The PGA of America wants a decision before the 2026 Masters in April. Tiger Woods has confirmed his Achilles is no longer a concern, but his back remains unresolved, and that uncertainty is hanging over both a potential Augusta return and the captaincy call. Until there is a change in circumstances, Thomas’s response remains unchanged: we must wait and observe.
But if he chooses to deny, then who will be next in line? Well, the analyst has already weighed in.
Move on from Tiger Woods: Chamblee makes the case for a different U.S. captain
While the Woods captaincy debate dominates headlines, Golf Channel analyst Brandel Chamblee thinks American golf is fixating on the wrong name. His pick for Adare Manor is Justin Leonard, arguing that Woods has plenty of time to captain future teams and is currently too consumed by PGA Tour governance work.

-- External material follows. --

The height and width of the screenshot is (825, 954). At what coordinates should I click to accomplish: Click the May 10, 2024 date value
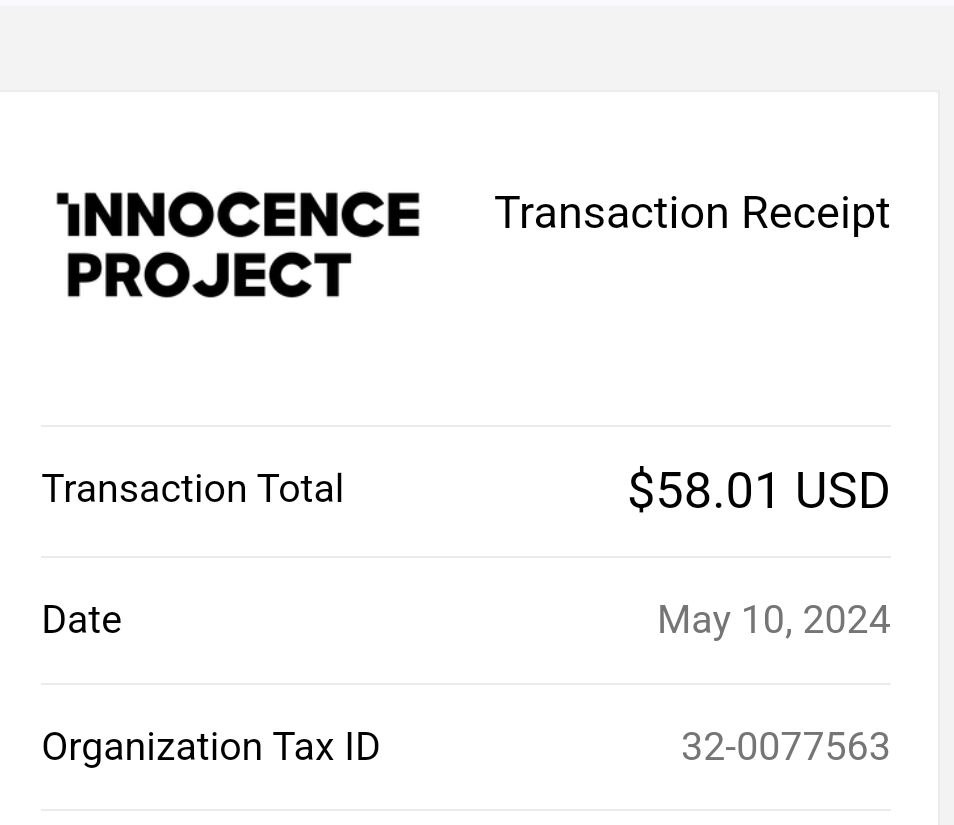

Chamblee also pointed to Tiger Woods’s personal circumstances, noting his desire to spend time with Charlie at home and a likely interest in competing on the PGA Tour Champions. In his view, the Big Cat simply has bigger priorities right now than absorbing the full weight of a Ryder Cup captaincy.
The argument has practical logic behind it. The captaincy is not a ceremonial role. It demands months of preparation, player relationship-building, and strategic planning. A captain who cannot fully commit to that process puts the team at a disadvantage before competition even begins.
Bradley’s 2025 defeat at Bethpage Black has intensified the pressure. With the United States looking to reclaim the trophy in Ireland, Chamblee’s broader point is straightforward: find the person most able to do the job now, rather than waiting on a decision that may never come.